IL17RA in early-onset coronary artery disease: Total leukocyte transcript analysis and promoter polymorphism (rs4819554) association

Abstract

Background and aims: The interleukin-17 (IL-17) pathway would play an important role in the pathogenesis of atherosclerosis and coronary-artery disease (CAD). The IL-17 inflammatory mediators are expressed by Th17 cells, a group of CD4 + leukocytes that infiltrate the vascular milieu and are pivotal in the origin, progression, stability and rupture of the atherosclerotic lesion. Cigarette smoke compounds stimulated the expression of IL-17 and IL-17-receptors. In atherogenic mice models the deficiency of IL-17RA resulted in a reduction of the atherosclerotic lesion size and leukocyte infiltrate. We hypothesised that common the IL-17RA transcript might be differential expressed in the leukocytes from CAD patients and healthy individuals. Methods: The relative amount of the IL-17RA to ACTB transcript was determined in total leukocytes of 55 patients and 50 controls, all smokers. We genotyped the IL-17RA rs48195554 promoter polymorphisms in 390 healthy controls and 450 early-onset CAD patients.
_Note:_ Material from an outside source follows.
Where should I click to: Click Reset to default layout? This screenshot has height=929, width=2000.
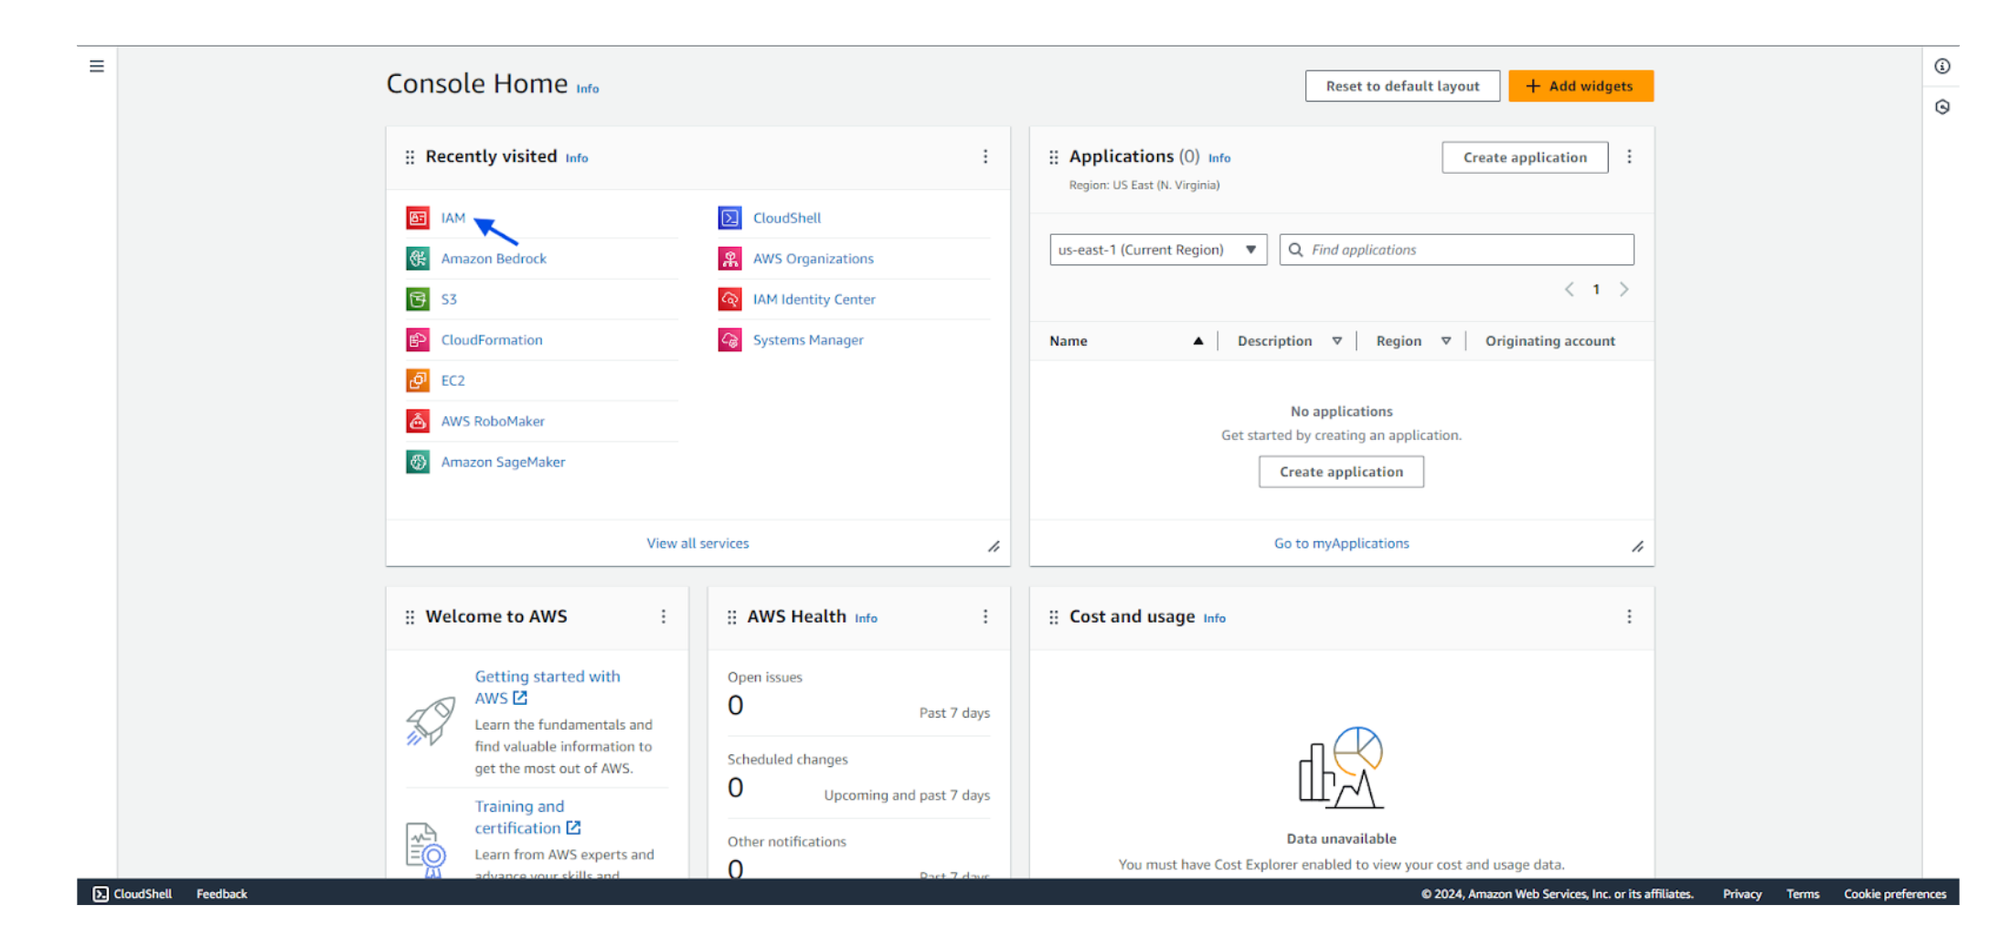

Results: Patients showed significantly higher mean IL-17RA normalised transcript value than controls (p < 0.001). For the IL-17RA rs48195554 promoter polymorphisms, IL-17RA G-carriers showed higher transcript values. However, allele and genotype frequencies did not differ between patients and controls and we thus excluded a significant association with CAD. Conclusions: The higher levels of the IL-17RA transcript among CAD-patients was in agreement with a role for the IL-17 pathway in the pathogenesis of coronary atherosclerosis.